■ **Work to be completed**:
Write out the rows verbatim, from the beginning of the rows through the row that contains "Action: (108, 90)".

■ **Input**:
========================================
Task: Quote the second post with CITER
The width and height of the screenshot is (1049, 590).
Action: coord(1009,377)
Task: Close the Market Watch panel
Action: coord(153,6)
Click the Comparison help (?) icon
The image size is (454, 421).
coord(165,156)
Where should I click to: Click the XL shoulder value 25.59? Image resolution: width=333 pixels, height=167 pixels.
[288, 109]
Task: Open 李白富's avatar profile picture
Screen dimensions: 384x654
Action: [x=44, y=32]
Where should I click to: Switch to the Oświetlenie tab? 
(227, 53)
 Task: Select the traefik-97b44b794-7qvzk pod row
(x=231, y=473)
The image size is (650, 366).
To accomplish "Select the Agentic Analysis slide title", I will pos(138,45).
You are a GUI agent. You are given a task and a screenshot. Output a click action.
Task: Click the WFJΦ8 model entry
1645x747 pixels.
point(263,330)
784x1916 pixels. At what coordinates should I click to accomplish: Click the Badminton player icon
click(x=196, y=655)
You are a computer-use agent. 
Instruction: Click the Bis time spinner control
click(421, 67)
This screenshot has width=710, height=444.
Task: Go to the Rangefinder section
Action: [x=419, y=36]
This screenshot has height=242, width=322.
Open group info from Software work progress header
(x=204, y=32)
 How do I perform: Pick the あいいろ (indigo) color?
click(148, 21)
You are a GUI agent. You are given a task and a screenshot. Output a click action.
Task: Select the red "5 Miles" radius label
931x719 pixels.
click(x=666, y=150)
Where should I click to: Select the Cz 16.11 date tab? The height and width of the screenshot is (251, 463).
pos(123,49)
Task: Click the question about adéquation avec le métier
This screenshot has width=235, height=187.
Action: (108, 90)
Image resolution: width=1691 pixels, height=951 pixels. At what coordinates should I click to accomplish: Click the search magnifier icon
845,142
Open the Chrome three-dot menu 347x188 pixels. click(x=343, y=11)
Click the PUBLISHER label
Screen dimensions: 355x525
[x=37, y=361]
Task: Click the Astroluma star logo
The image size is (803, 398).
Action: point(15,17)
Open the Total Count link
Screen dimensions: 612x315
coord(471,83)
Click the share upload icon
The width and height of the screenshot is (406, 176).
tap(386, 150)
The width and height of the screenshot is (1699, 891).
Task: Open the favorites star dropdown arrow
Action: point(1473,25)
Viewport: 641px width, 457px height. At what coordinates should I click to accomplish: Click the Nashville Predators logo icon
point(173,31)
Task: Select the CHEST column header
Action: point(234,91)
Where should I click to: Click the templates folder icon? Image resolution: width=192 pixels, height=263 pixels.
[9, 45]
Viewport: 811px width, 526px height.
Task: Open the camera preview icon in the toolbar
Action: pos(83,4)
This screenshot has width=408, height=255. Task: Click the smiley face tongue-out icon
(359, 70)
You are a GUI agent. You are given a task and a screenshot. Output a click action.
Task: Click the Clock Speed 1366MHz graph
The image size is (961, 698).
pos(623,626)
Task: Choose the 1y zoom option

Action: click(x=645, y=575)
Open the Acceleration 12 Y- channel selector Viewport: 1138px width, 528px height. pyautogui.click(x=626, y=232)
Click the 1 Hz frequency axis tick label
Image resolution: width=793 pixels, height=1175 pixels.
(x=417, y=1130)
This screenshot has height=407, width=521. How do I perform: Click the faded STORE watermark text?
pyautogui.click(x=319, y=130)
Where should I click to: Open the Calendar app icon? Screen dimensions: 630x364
========================================
■ **Solution to the problem**:
Task: Quote the second post with CITER
The width and height of the screenshot is (1049, 590).
Action: coord(1009,377)
Task: Close the Market Watch panel
Action: coord(153,6)
Click the Comparison help (?) icon
The image size is (454, 421).
coord(165,156)
Where should I click to: Click the XL shoulder value 25.59? Image resolution: width=333 pixels, height=167 pixels.
[288, 109]
Task: Open 李白富's avatar profile picture
Screen dimensions: 384x654
Action: [x=44, y=32]
Where should I click to: Switch to the Oświetlenie tab? 
(227, 53)
 Task: Select the traefik-97b44b794-7qvzk pod row
(x=231, y=473)
The image size is (650, 366).
To accomplish "Select the Agentic Analysis slide title", I will pos(138,45).
You are a GUI agent. You are given a task and a screenshot. Output a click action.
Task: Click the WFJΦ8 model entry
1645x747 pixels.
point(263,330)
784x1916 pixels. At what coordinates should I click to accomplish: Click the Badminton player icon
click(x=196, y=655)
You are a computer-use agent. 
Instruction: Click the Bis time spinner control
click(421, 67)
This screenshot has width=710, height=444.
Task: Go to the Rangefinder section
Action: [x=419, y=36]
This screenshot has height=242, width=322.
Open group info from Software work progress header
(x=204, y=32)
 How do I perform: Pick the あいいろ (indigo) color?
click(148, 21)
You are a GUI agent. You are given a task and a screenshot. Output a click action.
Task: Select the red "5 Miles" radius label
931x719 pixels.
click(x=666, y=150)
Where should I click to: Select the Cz 16.11 date tab? The height and width of the screenshot is (251, 463).
pos(123,49)
Task: Click the question about adéquation avec le métier
This screenshot has width=235, height=187.
Action: (108, 90)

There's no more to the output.